Wednesday, February 23, 2011

Bank mergers swallow CDs

Cashing out a certificate of deposit usually is as simple as going to the bank and leaving with your money.

When Kevin McQuaite of Allentown went to cash out his investments, his bank couldn't find a record of them.

He consulted with state officials and an attorney and got help from the Watchdog before he tracked down what happened to them. Their location had been hidden by multiple bank mergers and acquisitions.

McQuaite said his mother had purchased CDs for him and his brother between 1984 and 1995, at Meridian and American banks in Reading. Last year, he decided to cash out.

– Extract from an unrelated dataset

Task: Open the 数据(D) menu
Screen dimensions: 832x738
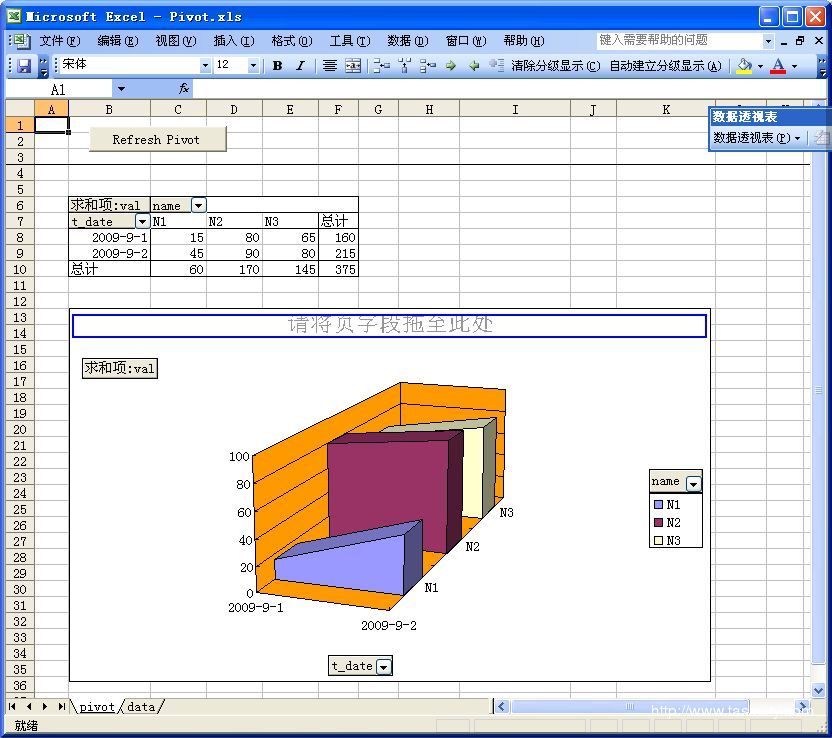Action: [407, 41]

Meridian and American banks no longer exist, and now are part of Wells Fargo/Wachovia. McQuaite visited a branch in Allentown, and said the bank could find no record of the CDs. He was told to contact the state, as old CDs often are escheated to the Treasury Department as unclaimed property.

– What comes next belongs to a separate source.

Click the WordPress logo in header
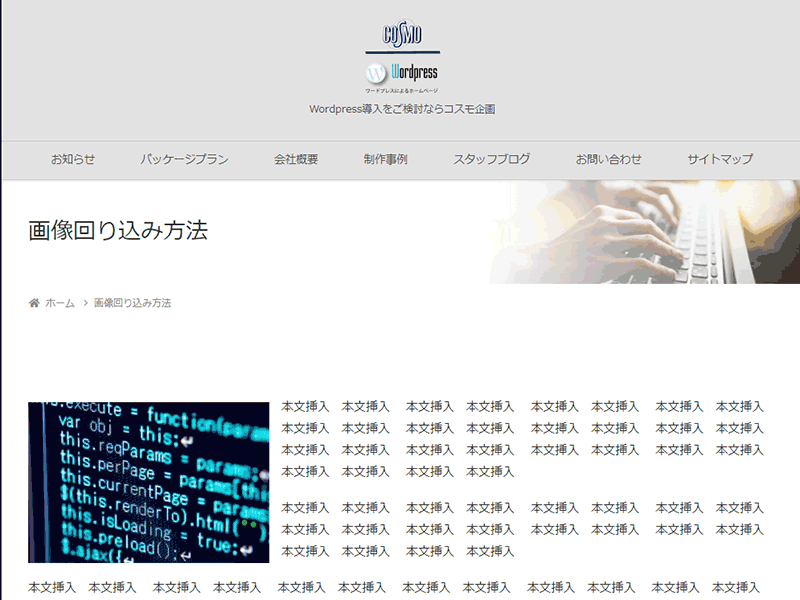 (x=402, y=73)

McQuaite sent the treasury copies of the certificates. Several weeks later, the state told him it also had no record of the CDs. Check with Wachvoia, he was told. So back he went.

He couldn't understand what was so difficult, as he'd successfully cashed out certificates of deposit from another bank that had ceased to exist because of acquisitions and mergers.

But he dutifully returned to Wachovia and filled out a form for unclaimed CDs. Several weeks later, he said, the branch manager again told him there was no trace of the investments, so they must have been cashed out already.

"I know I did not cash them and my mother had forgotten she even had them until we searched for her will," McQuaite told me in an e-mail seeking help. "I worked at a bank many years ago and with all their record keeping and checks and balances I found it hard to believe there was no record of them on file or being cashed."

He turned to an attorney, who also was told by Wachovia there was no record of the investments, meaning they must have been cashed.

Then he turned to the Watchdog. I contacted James Baum, a Wachovia spokesman. Through the diligence of Baum and others at the bank, McQuaite learned the location of his certificates.

They weren't with Wachovia at all. And unknown to him, he had already cashed them out.

They were with Citizens Bank, which had no connection to Meridian or American banks where the investments were purchased decades ago.